One last embryo - what to do

Anonymous
Don't overthink this. Do you and DH want a third or not? If you do, I'm sure you have the resources to make it responsibly happen.
Anonymous
We transferred our third (last) embryo and had a successful pregnancy. I was in my late thirties but have a smaller age gap between each of my kids, so it’s still pretty exhausting. That said, I’m so incredibly grateful for our third baby. Good luck with your decision, OP!
Anonymous
Go with your heart but for what it's worth- I enjoyed the baby stage the most with my 3rd and she has been such a treat. It's so hard for a short period and then it gets easier. For those hard years, an au pair is a life saver and also temporary. Our youngest is now 4 and we just finished with our last au pair and are managing pretty well.
Anonymous
Speaking just to the age aspect, I was 41 when I had my last. At the time it seemed easy peasy. But now approaching my mid-fifties with a young teen, not so easy. Its hard to imagine when you are youngish and healthy how your energy levels go down and your body changes in just ten or 12 years.
Anonymous
I have many remaining embryos and while I may have one more, this question torments me.
Anonymous
Anonymous wrote:I have many remaining embryos and while I may have one more, this question torments me.


I have many too and am 38 with a twice scarred uterus. Wish I had started younger.
Anonymous
Anonymous wrote:Don't overthink this. Do you and DH want a third or not? If you do, I'm sure you have the resources to make it responsibly happen.


I think this is good advice. It’s not a baby yet- you’d still have to have a successful implantation and pregnancy. Just saying, it’s a chance at a third baby and even couples conceiving naturally make that choice. So I’d really just ask yourselves do you want a third kid? Don’t feel guilt about the embryo sitting there.
Anonymous
What helped me, OP, was thinking about how if I didn't have to do IVF we'd be like "every other normal couple" using birth control and would never think twice about going for a third. If you were on the pill right now would you consider going off of it? If the answer is no, I think you can feel at peace donating/discarding the embryo. What you have (the embryo) is only marginally more tangible at this point than a fertile couple mid-cycle every month.
Anonymous
You aren’t ready. Wait 1 more year. After my IVF baby was born, I thought about my 7 embryos a lot. When my 2nd surprise child turned one, I felt complete and let them go without issue.
Anonymous
It’s such a hard decision.

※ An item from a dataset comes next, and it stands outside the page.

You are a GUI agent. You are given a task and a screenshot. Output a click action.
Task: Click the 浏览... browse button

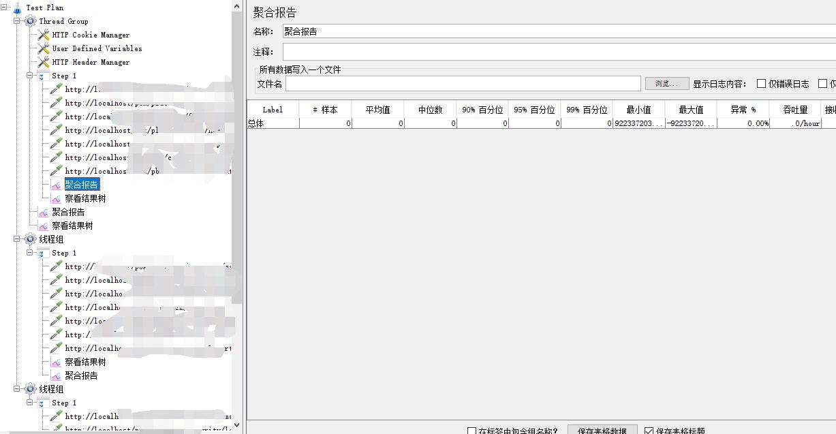click(666, 83)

We have a perfect four year old, and two frozen embryos now in storage on a different continent. We have faithfully paid the storage fees for almost 5 years. We are completely confident we do not want to add to our family, but also can’t bring ourselves to stop paying for the cryo. It’s very personal, but we do not want to donate for embryo adoption or to science. It’s a really really tricky situation. You’re not alone trying to make these tough decisions. Thinking of you.